According to a statement from Mercor CEO Brendan Foody, GPT-5.4 also leads on the Mercor APEX-Agents benchmark, which is designed to test professional skills in law and finance. Foody stated that the model excels at creating long-horizon deliverables like slide decks, financial models, and legal analysis, delivering top performance while running faster and at a lower cost than other frontier models.

GPT-5.4 continues OpenAI’s work to limit hallucinations and factual errors. The company says the new model is 33 percent less likely to make errors in individual claims compared to GPT-5.2, and overall responses are 18 percent less likely to contain errors.

As part of the launch, OpenAI has reworked how the API version manages tool calling with a new system called Tool Search. Previously, system prompts had to define all available tools at once, consuming many tokens. The new system allows models to look up tool definitions only as needed, making requests faster and cheaper in systems with many tools.

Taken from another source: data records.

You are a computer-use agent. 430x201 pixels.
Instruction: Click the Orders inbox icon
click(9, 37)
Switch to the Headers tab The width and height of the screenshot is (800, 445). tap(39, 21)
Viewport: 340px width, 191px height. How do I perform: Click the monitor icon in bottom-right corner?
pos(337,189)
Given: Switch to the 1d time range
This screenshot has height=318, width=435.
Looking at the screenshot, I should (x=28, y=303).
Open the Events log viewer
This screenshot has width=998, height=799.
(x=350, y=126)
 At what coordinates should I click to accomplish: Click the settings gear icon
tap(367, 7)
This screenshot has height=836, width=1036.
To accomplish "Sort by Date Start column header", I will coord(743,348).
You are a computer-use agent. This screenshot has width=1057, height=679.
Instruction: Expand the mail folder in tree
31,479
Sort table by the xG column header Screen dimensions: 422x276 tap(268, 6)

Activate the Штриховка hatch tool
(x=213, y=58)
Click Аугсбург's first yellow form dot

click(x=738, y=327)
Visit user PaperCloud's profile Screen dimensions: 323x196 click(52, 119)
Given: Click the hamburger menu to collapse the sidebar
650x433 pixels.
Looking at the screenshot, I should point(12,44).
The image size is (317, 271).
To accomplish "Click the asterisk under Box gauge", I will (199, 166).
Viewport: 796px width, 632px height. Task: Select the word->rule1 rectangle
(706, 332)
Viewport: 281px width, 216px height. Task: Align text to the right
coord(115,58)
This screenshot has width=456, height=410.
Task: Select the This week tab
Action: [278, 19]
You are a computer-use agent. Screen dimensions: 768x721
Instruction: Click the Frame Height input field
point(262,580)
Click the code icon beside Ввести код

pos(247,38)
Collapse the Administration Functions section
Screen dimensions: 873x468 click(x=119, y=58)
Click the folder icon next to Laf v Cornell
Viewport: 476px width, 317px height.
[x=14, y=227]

OpenAI has also introduced a new safety evaluation to test its models’ chain-of-thought, which is the running commentary models provide during multi-step tasks. AI safety researchers have expressed concern that reasoning models could misrepresent their chain-of-thought. OpenAI’s new evaluation indicates that deception is less likely in the Thinking version of GPT-5.4, suggesting the model lacks the ability to hide its reasoning and that chain-of-thought monitoring remains an effective safety tool.